Avant d’arrêter les contours du texte, quels acteurs avez-vous associés à la réflexion : psychologues, psychiatres, universitaires, associations de familles, professionnels de l’enfance ou autres intervenants du champ psychosocial ?

Avant de déposer cette proposition de loi, nous avons procédé à une écoute approfondie d’un certain nombre d’acteurs directement concernés, principalement les psychologues. Il fallait commencer par faire une lecture de la situation sur le terrain, des besoins exprimés par les professionnels et des fragilités constatées dans l’exercice de cette profession. Cette écoute nous a confortés dans l’idée qu’un cadre juridique clair était devenu indispensable. Nous espérons que cette initiative ouvre un débat public et institutionnel sérieux. Ce débat doit associer l’ensemble des acteurs et des experts afin d’enrichir le texte, de l’améliorer et de garantir son efficacité au moment de son adoption.

Le texte protège le titre de psychologue. Mais une partie du terrain se joue aussi ailleurs : coaching, accompagnement personnel, thérapies alternatives. Comment traiter ces pratiques lorsqu’elles interviennent, de fait, sur des fragilités psychologiques ?

Notre préoccupation porte sur toutes les pratiques exercées au nom de l’accompagnement psychologique, mais en dehors des règles, des normes et des limites de responsabilité nécessaires. Nous constatons que certaines pratiques se développent malheureusement sans cadre clair, alors même qu’elles peuvent concerner des personnes vulnérables ou fragilisées. Ce type de situation peut exposer des citoyennes et des citoyens à des préjudices. C’est pourquoi nous voulons fixer les conditions d’accès à la profession, préciser ses champs d’exercice, consacrer le respect des normes scientifiques et éthiques, et confier à une Instance nationale indépendante la mission d’encadrer les praticiens et de veiller au respect des règles de la profession.

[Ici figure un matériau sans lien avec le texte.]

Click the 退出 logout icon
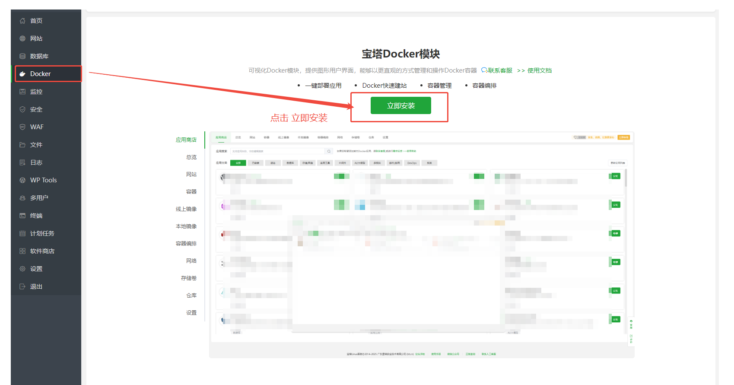This screenshot has height=385, width=734. 22,286
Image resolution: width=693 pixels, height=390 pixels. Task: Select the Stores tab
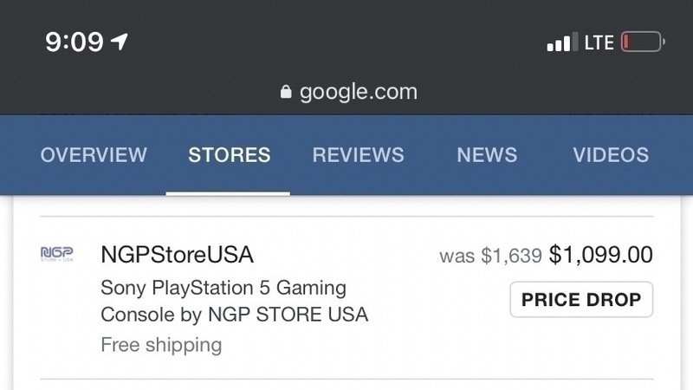230,155
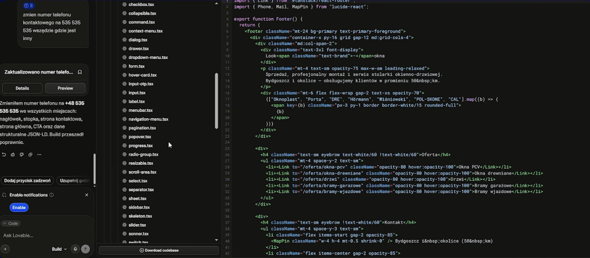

Plus largement, comment faire en sorte que cette proposition ne soit pas seulement une loi d’organisation professionnelle, mais une étape vers un meilleur accès à l’accompagnement psychologique au Maroc ?

Pour nous, cette proposition ne vise pas seulement à organiser un secteur professionnel. Elle s’inscrit dans une vision plus large, qui vise à promouvoir la santé psychologique en tant que pilier fondamental de la sécurité sanitaire de notre pays. L’encadrement de la profession doit permettre de garantir la qualité des services psychologiques, de protéger les bénéficiaires et de renforcer la confiance de la société dans cette profession. Notre ambition est donc de faire de cette proposition une étape dans une réflexion plus large sur la santé psychologique au Maroc, sur la qualité de l’accompagnement proposé aux citoyennes et aux citoyens, et sur les garanties nécessaires pour que cet accompagnement soit exercé dans un cadre clair, crédible et protecteur.